▶ _WHAT THIS EXERCISE ASKS_:
1: In the Ruan Lingyu passage, copy everything from "Once I die, people" down to "started living apart.".
2: List every film director the Ruan Lingyu passage names as one of her pallbearers.

▶ _PASSAGE SHOWN_:
+-------+

Her funeral service at the Wanguo Funeral Home lasted for three days. Several well-known film actors and actress attended her funeral, including Wang Renmei, Lin Chuchu and Liang Saizhen, and her pallbearers included some of the leading film directors such as Lai Man-Wai, Fei Mu, Wu Yonggang and Cai Chusheng. After the service, Ruan's casket was taken to a cemetery in Zhabei district.

Her funeral procession was reportedly 3 mi long, with three women committing suicide during the event. The New York Times called it "the most spectacular funeral of the century".

In 1998, a uniquely designed monument dedicated to her debuted in Fushouyuan Cemetery in Shanghai.

==Suicide notes and alleged forgery==
Two sets of suicide notes existed that were purportedly written by Ruan Lingyu just before her death.

===First version===

The earlier suicide notes were first published in Lianhua Pictorial (聯華畫報) on April 1, 1935, in a commemorative issue on Ruan Lingyu's death, supplied by Tang Jishan with whom Ruan Lingyu was cohabiting at the time of her death.

These suicide notes are now believed to have been forged by Tang Jishan, as Ruan Lingyu was unlikely to have written a letter to the press over her suicide, furthermore with lines like "[my spirit] will watch over you forever and ever" to Tang Jishan.

Once I die, people will surely think I did it [killed herself] out of guilt. But what crime have I committed, that I must feel guilty about? Because I never did Zhang Damin any wrong, not in any way. We shan’t talk about anything else, just this: I even gave him 100 yuan a month after we separated and started living apart.

+-------+

▶ _EXTRACTED ENTRIES_:
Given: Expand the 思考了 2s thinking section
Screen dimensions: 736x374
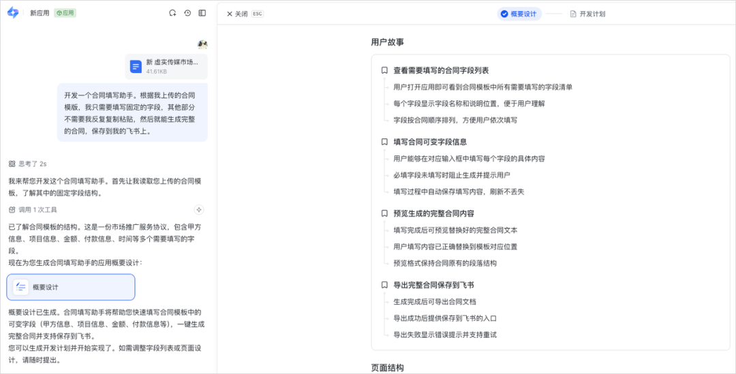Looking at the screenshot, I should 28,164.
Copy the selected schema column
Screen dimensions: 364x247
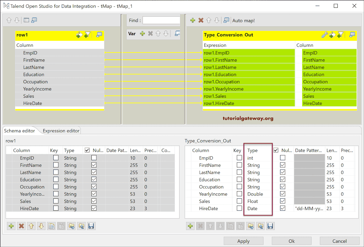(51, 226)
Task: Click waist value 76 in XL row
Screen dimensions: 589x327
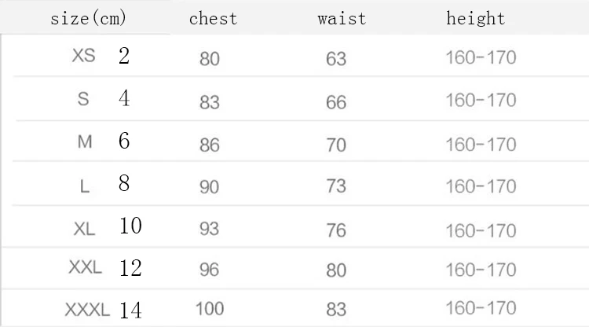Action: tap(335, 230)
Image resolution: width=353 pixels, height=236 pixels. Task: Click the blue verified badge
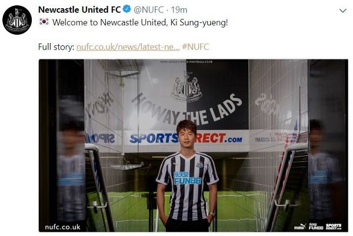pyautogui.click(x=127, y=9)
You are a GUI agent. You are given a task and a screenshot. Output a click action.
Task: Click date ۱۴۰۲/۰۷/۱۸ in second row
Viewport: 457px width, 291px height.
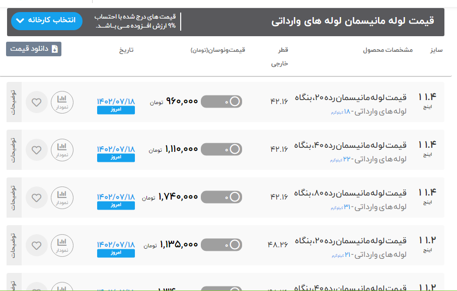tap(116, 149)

+-------+

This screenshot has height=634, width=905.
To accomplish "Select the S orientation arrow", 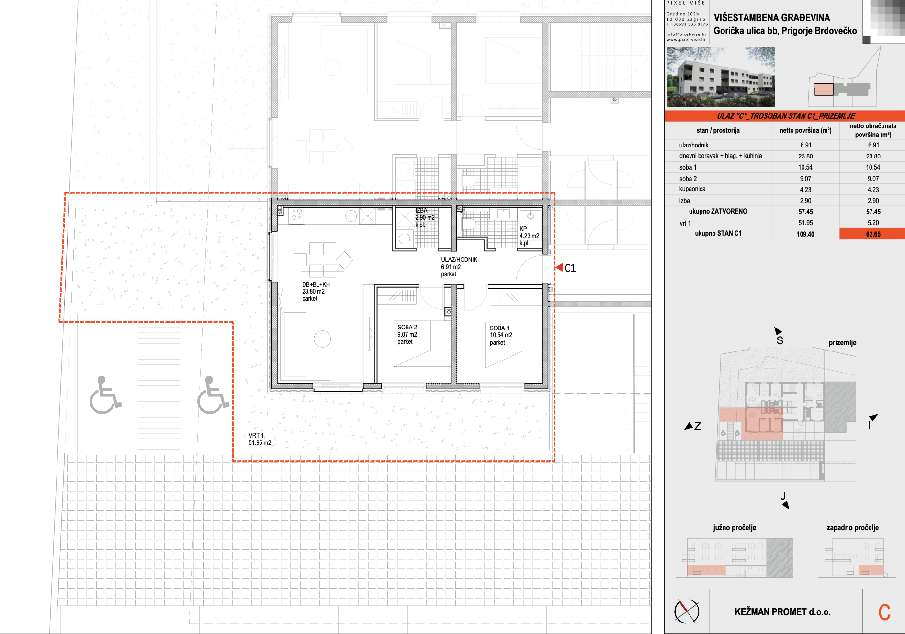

+-------+

▶ _TASK ANSWERS_:
1:
Once I die, people will surely think I did it [killed herself] out of guilt. But what crime have I committed, that I must feel guilty about? Because I never did Zhang Damin any wrong, not in any way. We shan’t talk about anything else, just this: I even gave him 100 yuan a month after we separated and started living apart.

2: Lai Man-Wai, Fei Mu, Wu Yonggang, Cai Chusheng